Well I still like the areas from Norfolk NE to Sioux City IA. Reason being the Winds from 300mb down to 700 actually hold up on the ETA/NAM With sufficient shear. The uncertain factor on this is the weak 850mb shear looked to be around 10 knots SSE at 18z I do like the fact that it is backed at least. But then a little more Veered by 00z. but with the propagation of the convection to the SSE in Central western IA and eastern NE the 850mbs are more southerly.

The NAM estimates a weak CAP around 18z and then strengthens. Is that a possibility of gaining more discrete cells?

The other issue for the mentioned areas is the CAPE is not as high as it is to the west and even the east of those targets. It is doable though. Everything can change with the current convection now popping up in Central Nebraska I’ll be watching outflow boundaries. Good luck to any one that is able to go out tomorrow.

P.S. Pistons are Screwed oh well.
Man it kind of sucks, such a close setup and yet such a crappy one. It looks pretty poor to me right now. I may just sit this one out here at home and let whatever comes through come on through. The boundary is still very much capped and the flow along it is quite weak. I suppose the area between Norfolk and Sioux City would be the most appealing to me at the moment, but that isn't saying much(Sioux City and Onawa both backing now). Need to get a meso low to sit there and strengthen around or sw of Columbus. That would get me more excited. Guessing stuff will go up first north of the front out around Burwell.

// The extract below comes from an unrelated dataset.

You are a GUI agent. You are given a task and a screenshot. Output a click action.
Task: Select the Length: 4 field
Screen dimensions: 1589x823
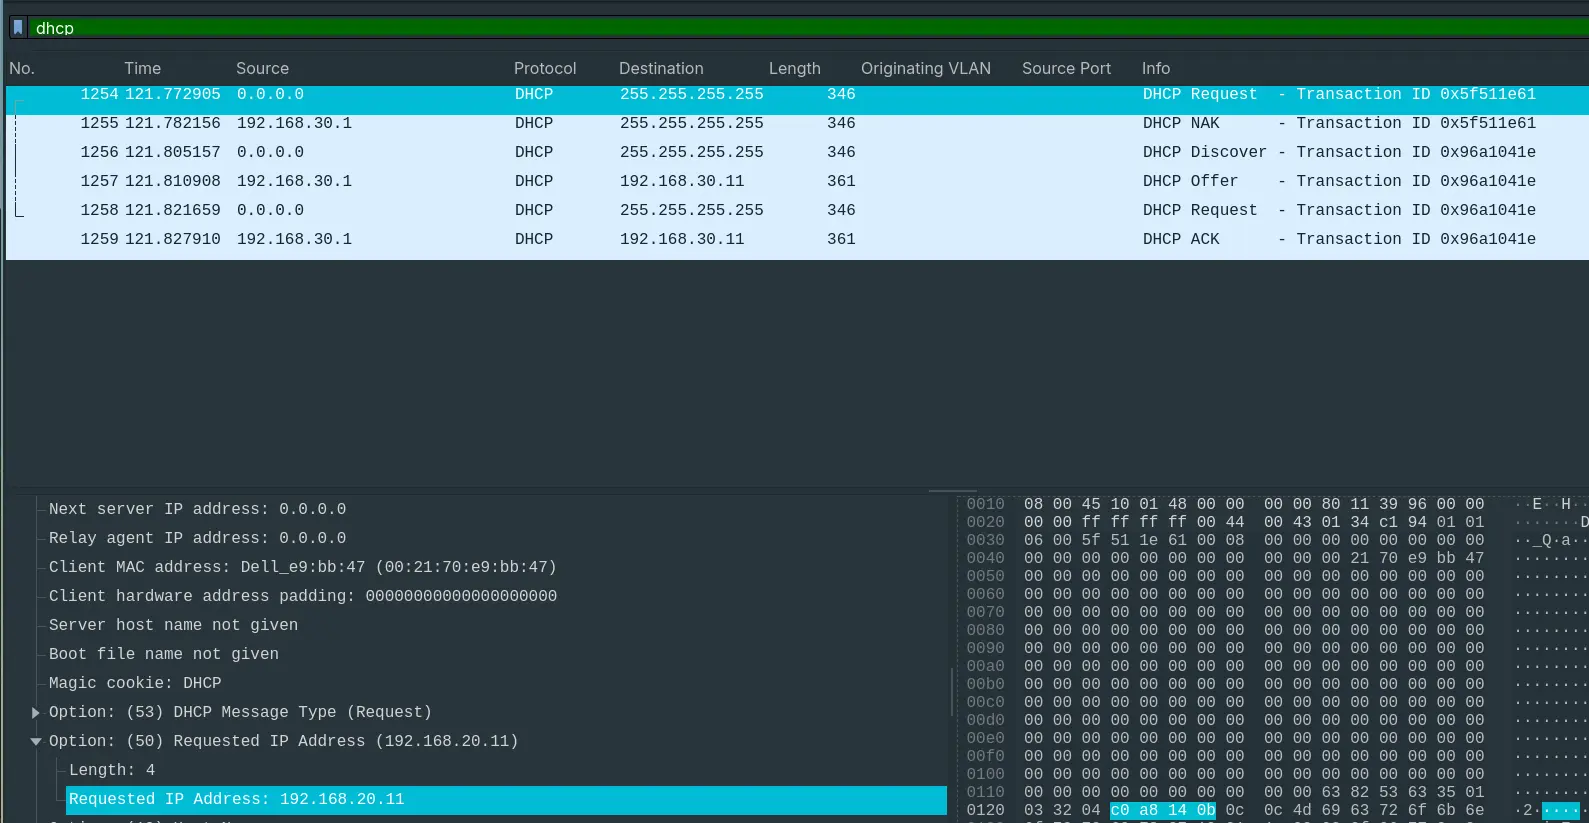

If this isn't forecasty enough, just send it on over to Talk, as I don't know where the safe place is to post anymore.

Edit: Scratch that. Sioux City is now north of the front with nnw winds and was Onawa ever on a surface plot? I thought it was but don't see it now. Maybe I was looking at Tekama(TQE). If so it isn't backed now either but is veered ssw. CIN eroding over nw IA now along the front. Moisture convergence max is there now as well. Not sure to pay much attention to that at this point or not. Seems like more of a tendancy for the sfc winds to keep veering over there, while flow in se NE down into KS seems to want to stay at least south. Temps starting to climb into the 90s in se NE. I'd still probably want to watch for a meso low there and something to pop ne of it on the boundary, say around Columbus NE.